▶ **WRITTEN EXERCISE A**
Answer these questions about the chapter on the Shiny dashboard, using only what it says:
(i) What does the picture near the start of the chapter show?
(ii) Which kinds of files should the download function work for?
(iii) What is created with "purr"?

Chapter5 The dashboard created with Shiny
In these chapters we'll show you the functions that we used to create the application. In the picture below you see the front page of the dashboard.
knitr::include_graphics("dashboard_pictures/instructions_tab.PNG")
5.1 Download function
5.1.1 The working code behind the application.
The download function is called the new download function, because we changed the orginal function to apply to different type of datasets, instead of one. The function should work for text and csv files.
The code below is the function for downloading de GSE dataset. The code is "split" to create a loop, so the entire dataset is downloaded. With "purr" a map is created to store the dataset. This way the dataset can be accessed easily. The last piece of the code downloads the dataset.

▶ **ITEMS**
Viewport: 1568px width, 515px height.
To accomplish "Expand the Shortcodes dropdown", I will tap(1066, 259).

...

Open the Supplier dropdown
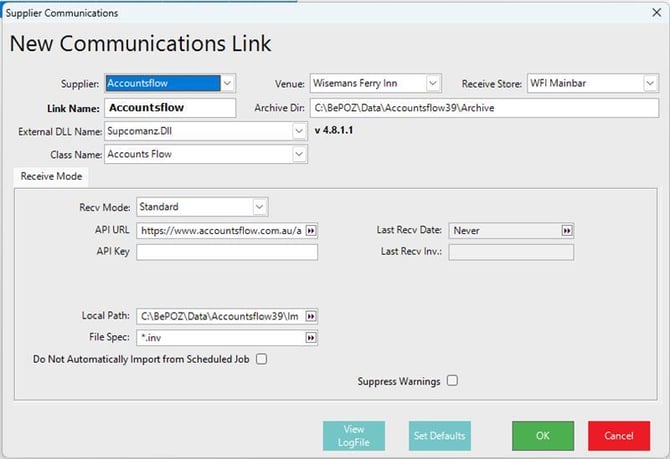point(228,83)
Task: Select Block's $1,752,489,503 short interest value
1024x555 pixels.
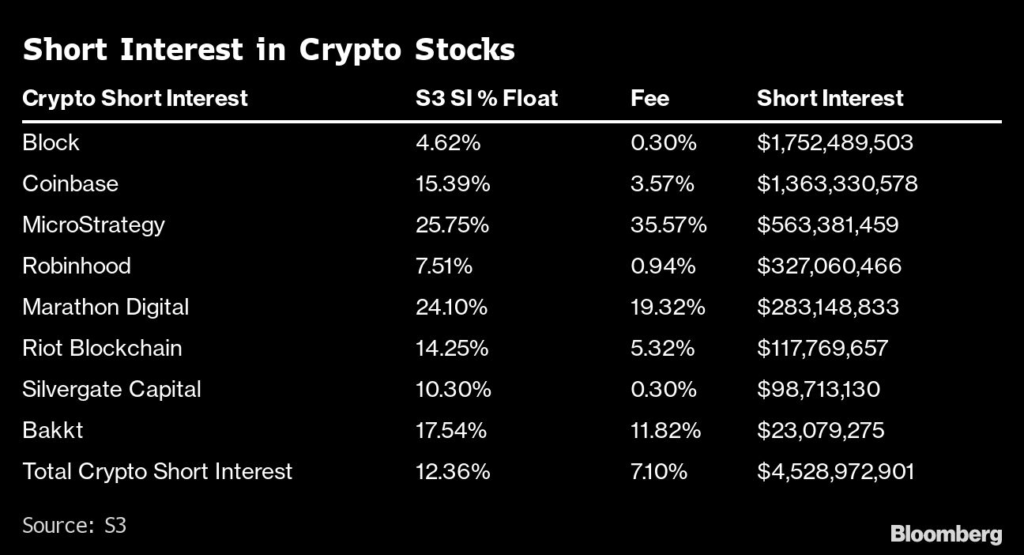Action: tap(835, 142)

▶ **WRITTEN EXERCISE B**
From the rows, copy out word for word the part that opens with the line containing "Open the Supplier dropdown" and closes with the line containing "Action: tap(835, 142)". Leave the pictures out of your copy.

▶ **WRITTEN ANSWER A**
(i) The front page of the dashboard.
(ii) Text and csv files.
(iii) A map to store the dataset.

▶ **WRITTEN ANSWER B**
Open the Supplier dropdown
point(228,83)
Task: Select Block's $1,752,489,503 short interest value
1024x555 pixels.
Action: tap(835, 142)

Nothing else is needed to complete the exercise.